+++ SELECTED EXTRACT +++

A more eclectic and slightly more melodic turn from the downtuned alt-rock of Future Of The Left, christian fitness finds Falkous channeling influences in canonical fashion. “aghast, anew, anon”, the album’s opener, sounds like it belongs somewhere between DIIV’s Oshin and British new wave (but given Falkous’ Welsh roots, I’m leaning towards the latter)—at least until the song’s midsection makes askew any consonance in favor of a feedback solo. Despite the song’s early melodic leanings, it quickly becomes clear that i am scared of everything that isn’t me is going to be full of dissonance and weirdness. And in case the first track wasn’t strange enough, “soft power itches” plays with prickly guitar leads and the refrain, “I’ve never seen a Diet Coke/In the hands of an action man,” before somehow evolving into a Radiohead-channeling guitar climax. The album is incredibly fluid in this regard, bouncing from musical theme to musical theme, each one noisier and more eccentric than its predecessor. At times, the only thing that seems to hold the album together is Falkous’ absurdist lyrics.

+++ GIVEN ENTRIES +++

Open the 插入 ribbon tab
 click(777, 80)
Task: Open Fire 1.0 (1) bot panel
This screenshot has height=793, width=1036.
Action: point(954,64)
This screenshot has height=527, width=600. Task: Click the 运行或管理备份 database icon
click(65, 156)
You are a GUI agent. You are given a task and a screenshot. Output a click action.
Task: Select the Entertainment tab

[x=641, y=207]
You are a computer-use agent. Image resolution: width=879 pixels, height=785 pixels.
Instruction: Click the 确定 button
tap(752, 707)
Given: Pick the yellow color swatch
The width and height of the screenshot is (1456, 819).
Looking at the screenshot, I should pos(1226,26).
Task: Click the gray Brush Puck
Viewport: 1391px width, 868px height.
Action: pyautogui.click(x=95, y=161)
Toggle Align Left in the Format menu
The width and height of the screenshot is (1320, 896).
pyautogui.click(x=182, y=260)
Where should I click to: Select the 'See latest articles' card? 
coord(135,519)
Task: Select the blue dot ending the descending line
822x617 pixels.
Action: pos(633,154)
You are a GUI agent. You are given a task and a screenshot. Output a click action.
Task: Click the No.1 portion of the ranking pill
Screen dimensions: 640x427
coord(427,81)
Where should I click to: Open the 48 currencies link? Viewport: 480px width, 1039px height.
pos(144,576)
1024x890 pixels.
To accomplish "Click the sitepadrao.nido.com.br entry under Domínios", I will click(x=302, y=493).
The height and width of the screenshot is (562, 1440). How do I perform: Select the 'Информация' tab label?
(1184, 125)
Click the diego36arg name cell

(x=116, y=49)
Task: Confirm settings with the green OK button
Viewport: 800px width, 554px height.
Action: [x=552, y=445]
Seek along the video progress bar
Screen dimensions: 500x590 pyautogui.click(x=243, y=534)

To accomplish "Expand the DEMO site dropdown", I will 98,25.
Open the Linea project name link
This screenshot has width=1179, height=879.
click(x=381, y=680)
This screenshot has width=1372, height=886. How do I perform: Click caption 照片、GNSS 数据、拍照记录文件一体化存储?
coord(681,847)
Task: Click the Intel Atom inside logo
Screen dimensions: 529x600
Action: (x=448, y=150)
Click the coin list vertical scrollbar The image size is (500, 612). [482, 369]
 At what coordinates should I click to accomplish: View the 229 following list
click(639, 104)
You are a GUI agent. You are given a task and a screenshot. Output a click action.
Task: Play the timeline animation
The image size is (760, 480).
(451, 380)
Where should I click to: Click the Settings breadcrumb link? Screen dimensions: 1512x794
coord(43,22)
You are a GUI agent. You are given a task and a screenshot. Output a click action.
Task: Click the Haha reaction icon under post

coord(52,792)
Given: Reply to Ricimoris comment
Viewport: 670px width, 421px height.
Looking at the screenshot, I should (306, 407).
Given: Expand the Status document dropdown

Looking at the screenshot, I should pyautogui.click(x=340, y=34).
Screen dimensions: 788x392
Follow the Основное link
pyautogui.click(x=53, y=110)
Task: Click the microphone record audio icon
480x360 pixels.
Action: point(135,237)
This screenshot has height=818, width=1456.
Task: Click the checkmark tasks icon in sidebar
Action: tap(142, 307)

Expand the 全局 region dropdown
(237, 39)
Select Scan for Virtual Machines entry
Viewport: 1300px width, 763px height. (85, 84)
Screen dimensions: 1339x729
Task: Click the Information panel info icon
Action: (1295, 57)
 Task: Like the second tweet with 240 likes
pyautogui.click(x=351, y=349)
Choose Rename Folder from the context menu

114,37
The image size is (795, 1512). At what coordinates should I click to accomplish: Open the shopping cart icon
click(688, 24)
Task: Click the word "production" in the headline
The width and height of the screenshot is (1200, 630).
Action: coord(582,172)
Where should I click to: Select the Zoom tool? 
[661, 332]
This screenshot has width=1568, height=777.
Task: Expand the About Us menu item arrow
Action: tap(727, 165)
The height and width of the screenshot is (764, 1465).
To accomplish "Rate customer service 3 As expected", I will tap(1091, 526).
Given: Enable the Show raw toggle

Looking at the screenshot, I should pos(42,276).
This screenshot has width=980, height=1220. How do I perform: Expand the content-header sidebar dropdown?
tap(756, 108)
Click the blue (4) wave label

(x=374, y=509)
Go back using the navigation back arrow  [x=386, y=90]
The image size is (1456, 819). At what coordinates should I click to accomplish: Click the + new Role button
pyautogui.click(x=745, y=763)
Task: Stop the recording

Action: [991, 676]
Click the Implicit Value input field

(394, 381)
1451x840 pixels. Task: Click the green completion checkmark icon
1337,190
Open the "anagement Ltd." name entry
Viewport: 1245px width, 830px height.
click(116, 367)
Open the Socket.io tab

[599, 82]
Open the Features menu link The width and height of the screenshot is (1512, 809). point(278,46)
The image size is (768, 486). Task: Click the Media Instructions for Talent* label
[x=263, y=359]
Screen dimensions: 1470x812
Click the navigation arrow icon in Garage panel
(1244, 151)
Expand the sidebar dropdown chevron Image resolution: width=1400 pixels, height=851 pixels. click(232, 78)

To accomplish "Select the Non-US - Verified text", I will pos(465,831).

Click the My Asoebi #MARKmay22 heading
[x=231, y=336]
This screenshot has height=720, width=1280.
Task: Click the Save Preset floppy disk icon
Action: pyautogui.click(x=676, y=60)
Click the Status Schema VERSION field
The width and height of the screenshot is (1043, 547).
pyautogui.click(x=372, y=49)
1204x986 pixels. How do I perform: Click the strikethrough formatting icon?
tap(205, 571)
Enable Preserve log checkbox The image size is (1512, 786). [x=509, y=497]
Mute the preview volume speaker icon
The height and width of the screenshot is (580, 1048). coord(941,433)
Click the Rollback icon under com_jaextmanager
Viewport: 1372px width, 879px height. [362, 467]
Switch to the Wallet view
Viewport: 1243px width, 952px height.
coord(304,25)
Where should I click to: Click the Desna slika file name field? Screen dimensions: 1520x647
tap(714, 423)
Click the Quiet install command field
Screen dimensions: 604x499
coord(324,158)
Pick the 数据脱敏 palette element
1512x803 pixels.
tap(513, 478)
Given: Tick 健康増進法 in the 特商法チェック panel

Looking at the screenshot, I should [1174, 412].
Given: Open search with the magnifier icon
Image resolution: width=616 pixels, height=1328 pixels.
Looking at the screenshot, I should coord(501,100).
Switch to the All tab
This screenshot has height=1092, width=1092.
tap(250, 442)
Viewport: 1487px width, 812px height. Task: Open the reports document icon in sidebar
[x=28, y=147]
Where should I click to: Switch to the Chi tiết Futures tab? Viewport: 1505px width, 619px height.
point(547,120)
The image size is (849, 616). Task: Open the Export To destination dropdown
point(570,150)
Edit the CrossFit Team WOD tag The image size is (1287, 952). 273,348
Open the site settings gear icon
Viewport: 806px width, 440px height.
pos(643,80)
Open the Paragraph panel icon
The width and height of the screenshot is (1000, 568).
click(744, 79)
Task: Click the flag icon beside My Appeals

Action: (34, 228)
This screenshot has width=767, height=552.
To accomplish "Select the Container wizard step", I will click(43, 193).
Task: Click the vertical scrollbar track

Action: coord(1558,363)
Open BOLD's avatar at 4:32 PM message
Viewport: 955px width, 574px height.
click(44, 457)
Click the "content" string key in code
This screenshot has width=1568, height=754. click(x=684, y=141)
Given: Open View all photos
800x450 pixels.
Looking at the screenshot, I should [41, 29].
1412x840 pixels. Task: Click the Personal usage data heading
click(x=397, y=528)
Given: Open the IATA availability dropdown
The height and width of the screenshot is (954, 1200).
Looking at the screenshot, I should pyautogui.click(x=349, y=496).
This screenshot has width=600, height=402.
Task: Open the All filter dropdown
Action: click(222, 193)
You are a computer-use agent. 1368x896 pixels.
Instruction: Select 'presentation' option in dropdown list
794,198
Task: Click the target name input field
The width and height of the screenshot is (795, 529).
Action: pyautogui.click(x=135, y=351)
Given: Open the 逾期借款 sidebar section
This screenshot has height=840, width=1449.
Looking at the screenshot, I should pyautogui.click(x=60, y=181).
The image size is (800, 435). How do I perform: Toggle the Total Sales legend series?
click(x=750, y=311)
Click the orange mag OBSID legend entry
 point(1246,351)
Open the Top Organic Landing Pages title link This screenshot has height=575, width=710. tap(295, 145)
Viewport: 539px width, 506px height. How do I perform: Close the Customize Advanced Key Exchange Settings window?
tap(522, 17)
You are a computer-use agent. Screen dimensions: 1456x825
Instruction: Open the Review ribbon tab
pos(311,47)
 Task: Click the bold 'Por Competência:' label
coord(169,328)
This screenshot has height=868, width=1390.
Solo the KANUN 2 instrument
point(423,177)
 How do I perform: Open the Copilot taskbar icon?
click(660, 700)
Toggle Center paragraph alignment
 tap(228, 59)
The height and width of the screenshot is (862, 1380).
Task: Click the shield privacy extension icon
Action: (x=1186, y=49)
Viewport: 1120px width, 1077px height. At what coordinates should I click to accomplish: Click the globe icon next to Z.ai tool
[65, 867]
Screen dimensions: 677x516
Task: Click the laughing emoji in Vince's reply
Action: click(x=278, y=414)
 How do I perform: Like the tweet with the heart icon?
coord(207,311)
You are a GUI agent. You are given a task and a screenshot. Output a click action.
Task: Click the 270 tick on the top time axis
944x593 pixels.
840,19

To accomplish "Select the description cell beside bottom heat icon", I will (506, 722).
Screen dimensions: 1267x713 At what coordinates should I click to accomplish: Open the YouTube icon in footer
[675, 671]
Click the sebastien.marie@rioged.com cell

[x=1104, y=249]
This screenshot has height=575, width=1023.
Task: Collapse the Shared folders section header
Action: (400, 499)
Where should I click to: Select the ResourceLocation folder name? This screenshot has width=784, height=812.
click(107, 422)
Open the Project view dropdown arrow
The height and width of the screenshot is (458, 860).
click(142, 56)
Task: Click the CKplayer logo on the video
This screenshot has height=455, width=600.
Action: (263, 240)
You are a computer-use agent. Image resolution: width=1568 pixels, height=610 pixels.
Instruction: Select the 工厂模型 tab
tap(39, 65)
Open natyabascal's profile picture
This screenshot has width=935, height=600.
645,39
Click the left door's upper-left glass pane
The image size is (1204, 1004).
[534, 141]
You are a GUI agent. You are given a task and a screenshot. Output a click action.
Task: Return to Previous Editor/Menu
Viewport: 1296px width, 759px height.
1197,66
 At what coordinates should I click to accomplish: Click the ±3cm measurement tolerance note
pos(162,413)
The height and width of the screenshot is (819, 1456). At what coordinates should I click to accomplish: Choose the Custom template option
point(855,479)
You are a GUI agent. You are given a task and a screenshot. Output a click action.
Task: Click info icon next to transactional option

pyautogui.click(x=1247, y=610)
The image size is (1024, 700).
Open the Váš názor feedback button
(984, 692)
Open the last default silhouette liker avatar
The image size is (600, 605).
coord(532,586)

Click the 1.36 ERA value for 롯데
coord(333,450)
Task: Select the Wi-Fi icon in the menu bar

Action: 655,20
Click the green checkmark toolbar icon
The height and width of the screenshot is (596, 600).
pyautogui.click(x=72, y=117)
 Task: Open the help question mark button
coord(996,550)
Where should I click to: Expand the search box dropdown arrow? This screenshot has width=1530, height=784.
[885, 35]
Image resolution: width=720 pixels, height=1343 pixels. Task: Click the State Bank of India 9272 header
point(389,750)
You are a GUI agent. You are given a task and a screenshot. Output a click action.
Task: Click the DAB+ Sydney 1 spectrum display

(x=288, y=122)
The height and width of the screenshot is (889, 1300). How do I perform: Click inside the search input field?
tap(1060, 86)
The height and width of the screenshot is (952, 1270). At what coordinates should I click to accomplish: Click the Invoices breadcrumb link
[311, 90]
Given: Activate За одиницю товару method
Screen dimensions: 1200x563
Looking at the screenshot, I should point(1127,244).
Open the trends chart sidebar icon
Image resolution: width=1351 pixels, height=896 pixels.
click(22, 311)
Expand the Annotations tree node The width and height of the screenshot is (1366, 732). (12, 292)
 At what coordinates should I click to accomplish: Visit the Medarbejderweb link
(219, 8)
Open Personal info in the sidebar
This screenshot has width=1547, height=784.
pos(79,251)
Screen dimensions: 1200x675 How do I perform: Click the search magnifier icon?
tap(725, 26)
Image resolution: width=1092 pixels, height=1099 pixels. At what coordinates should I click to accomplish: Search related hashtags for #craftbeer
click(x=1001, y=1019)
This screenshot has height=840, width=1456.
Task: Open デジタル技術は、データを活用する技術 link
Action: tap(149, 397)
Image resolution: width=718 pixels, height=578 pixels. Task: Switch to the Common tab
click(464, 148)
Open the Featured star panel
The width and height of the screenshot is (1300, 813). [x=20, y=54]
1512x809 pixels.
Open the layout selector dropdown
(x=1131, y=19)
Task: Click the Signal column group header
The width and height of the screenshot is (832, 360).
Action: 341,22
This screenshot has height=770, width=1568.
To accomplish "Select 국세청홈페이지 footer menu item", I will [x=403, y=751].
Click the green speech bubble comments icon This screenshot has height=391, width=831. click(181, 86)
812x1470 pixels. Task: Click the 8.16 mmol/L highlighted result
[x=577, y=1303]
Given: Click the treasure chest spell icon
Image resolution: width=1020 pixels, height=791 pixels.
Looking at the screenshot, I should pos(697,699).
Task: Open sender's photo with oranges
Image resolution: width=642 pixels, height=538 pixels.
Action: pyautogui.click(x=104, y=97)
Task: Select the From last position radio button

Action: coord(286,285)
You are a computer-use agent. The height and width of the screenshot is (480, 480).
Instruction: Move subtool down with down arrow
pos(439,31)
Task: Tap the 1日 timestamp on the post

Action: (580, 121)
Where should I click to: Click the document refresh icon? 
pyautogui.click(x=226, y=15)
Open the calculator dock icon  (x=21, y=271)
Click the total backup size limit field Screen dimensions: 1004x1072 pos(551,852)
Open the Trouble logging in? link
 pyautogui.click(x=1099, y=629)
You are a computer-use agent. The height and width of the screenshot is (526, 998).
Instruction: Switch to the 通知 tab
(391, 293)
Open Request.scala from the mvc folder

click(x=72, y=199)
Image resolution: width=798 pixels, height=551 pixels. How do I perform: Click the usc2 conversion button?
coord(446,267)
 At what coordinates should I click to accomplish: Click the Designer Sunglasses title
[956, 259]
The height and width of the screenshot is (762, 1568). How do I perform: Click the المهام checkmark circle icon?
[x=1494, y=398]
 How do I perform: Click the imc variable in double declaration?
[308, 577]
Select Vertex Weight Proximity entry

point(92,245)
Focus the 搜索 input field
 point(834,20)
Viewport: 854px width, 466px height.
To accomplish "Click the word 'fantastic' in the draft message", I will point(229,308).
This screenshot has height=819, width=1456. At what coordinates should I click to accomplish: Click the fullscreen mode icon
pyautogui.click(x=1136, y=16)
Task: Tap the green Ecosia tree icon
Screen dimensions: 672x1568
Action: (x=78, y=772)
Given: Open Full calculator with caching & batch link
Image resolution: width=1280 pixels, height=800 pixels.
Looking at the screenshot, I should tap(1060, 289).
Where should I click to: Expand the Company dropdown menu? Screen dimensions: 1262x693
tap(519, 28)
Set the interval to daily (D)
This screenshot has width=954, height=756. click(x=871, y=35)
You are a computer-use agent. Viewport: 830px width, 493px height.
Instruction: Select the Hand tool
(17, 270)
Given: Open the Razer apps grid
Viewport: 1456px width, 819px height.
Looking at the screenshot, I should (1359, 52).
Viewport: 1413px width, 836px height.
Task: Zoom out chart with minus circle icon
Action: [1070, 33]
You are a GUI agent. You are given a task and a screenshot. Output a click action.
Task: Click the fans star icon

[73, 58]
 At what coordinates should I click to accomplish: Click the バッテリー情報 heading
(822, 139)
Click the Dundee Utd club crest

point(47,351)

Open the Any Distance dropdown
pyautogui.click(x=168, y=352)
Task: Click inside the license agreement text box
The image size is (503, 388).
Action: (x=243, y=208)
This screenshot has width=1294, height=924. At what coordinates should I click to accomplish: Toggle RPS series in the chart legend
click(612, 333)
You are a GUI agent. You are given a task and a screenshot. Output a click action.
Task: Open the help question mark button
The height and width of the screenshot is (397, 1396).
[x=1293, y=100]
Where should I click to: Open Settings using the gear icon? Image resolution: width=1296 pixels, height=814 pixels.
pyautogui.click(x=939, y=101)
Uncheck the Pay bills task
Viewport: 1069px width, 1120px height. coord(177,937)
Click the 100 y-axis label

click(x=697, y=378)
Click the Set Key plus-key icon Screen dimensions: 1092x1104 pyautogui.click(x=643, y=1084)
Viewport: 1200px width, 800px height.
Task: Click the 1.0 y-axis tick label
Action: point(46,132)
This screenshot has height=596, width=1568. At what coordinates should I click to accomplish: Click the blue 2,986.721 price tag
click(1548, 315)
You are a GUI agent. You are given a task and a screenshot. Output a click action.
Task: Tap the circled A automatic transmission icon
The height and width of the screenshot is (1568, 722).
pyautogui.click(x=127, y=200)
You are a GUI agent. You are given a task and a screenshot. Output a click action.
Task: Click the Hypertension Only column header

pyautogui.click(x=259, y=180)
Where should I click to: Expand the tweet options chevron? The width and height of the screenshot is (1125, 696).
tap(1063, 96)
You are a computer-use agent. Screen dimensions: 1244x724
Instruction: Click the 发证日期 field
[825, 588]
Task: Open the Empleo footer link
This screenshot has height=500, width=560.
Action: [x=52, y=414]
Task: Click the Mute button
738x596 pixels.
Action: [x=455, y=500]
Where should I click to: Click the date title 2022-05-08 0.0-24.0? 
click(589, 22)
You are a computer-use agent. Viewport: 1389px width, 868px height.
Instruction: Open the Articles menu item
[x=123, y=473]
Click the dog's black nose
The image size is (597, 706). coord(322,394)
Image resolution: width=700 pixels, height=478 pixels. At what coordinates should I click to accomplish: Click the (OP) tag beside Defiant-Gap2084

+++

* TASKS TO CARRY OUT *
a – Quote the records starting at the line containing "Task: Select the blue" and ending at the line containing "pos(144,576)", both lines included.
b – Continue the album review from the point where it stops.
The text and the records come from separate sources.

* EXPECTED RESULTS *
a –
Task: Select the blue dot ending the descending line
822x617 pixels.
Action: pos(633,154)
You are a GUI agent. You are given a task and a screenshot. Output a click action.
Task: Click the No.1 portion of the ranking pill
Screen dimensions: 640x427
coord(427,81)
Where should I click to: Open the 48 currencies link? Viewport: 480px width, 1039px height.
pos(144,576)

b –
Even before listening for the lyrics, you get song titles like “feel good hit of the second trimester” (a play on the Queens of the Stone Age song) and “attack of the 50 foot side project” (a noise punk song if there ever was one, combining aspects of Death From Above 1979 and hardcore guitar, but a word of Falkous’ can’t actually be understood). Even the name of the album, i am scared of everything that isn’t me, is sardonic in its solipsistic approach to indulgence and fear. On “carthage must be destroyed”, over sitcom-intro “bah bah bahs,” Falkous sings, “Carthage must be destroyed/For all it represents/A present for our future selves/A funeral for our parents/It knows our deepest secrets”–with each verse, the lyrics become progressively dissociated with Carthage-the-place and more about how the speaker feels about Carthage-the-senseless-threat. But as Falkous declares on i am scared of everything that isn’t me‘s titular track, “Cynicism is brilliant; cynicism is great!” Just something to keep in mind while listening to the off-kilter world Falkous constructs with christian fitness.

i am scared of everything that isn’t me is out now via christian fitness’s Bandcamp.